■ Exercise details: Because the images are not wanted, restate every line below word for word without them.

= Beginning of Section =

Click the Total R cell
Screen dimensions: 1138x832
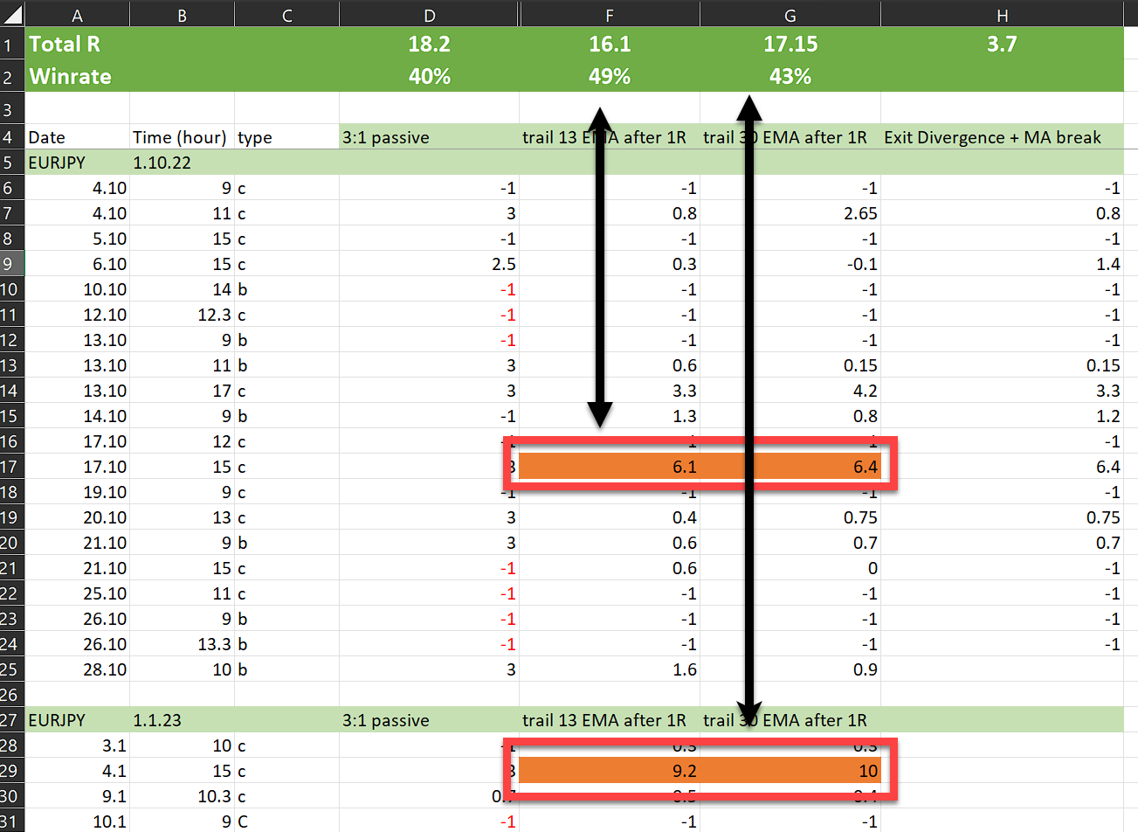(x=77, y=44)
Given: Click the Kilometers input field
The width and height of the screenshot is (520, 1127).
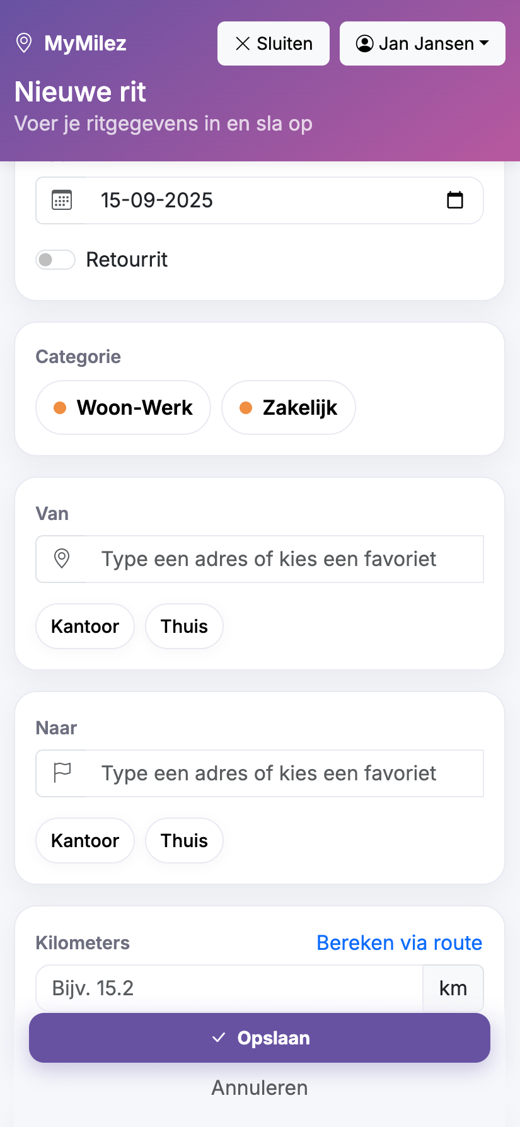Looking at the screenshot, I should (227, 988).
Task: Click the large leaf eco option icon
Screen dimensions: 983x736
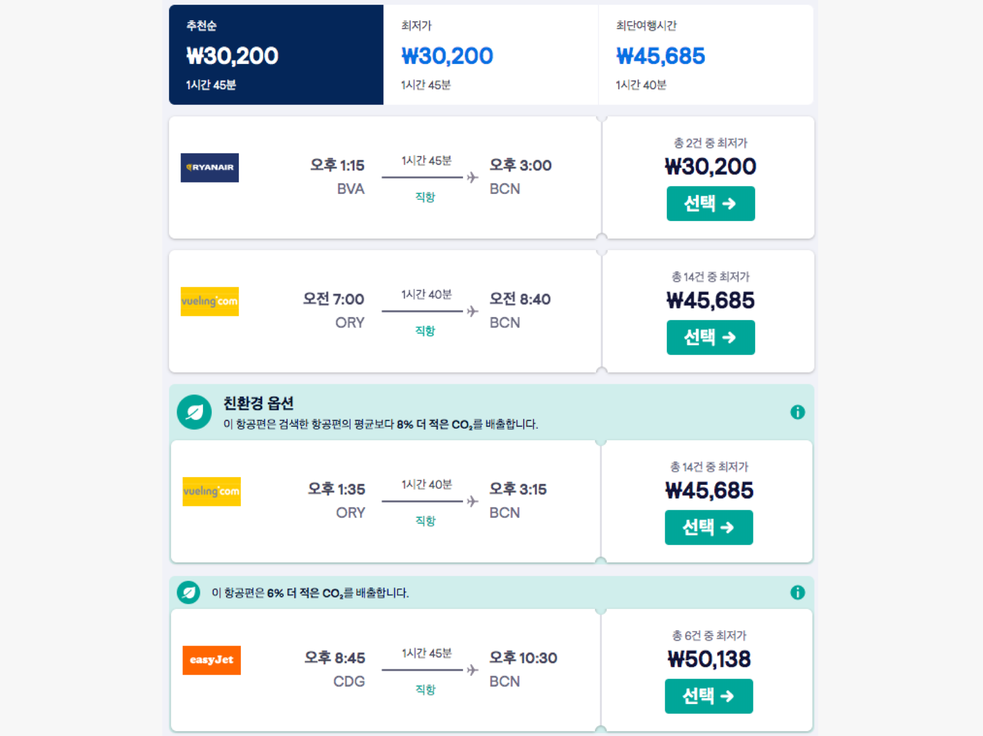Action: (194, 412)
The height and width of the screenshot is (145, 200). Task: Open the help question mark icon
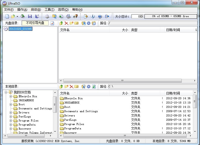(100, 16)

= End of Section =

■ Result:
Click the Total R cell
Screen dimensions: 1138x832
(x=77, y=44)
Given: Click the Kilometers input field
The width and height of the screenshot is (520, 1127).
Looking at the screenshot, I should (227, 988).
Task: Click the large leaf eco option icon
Screen dimensions: 983x736
Action: (194, 412)
The height and width of the screenshot is (145, 200). Task: Open the help question mark icon
(100, 16)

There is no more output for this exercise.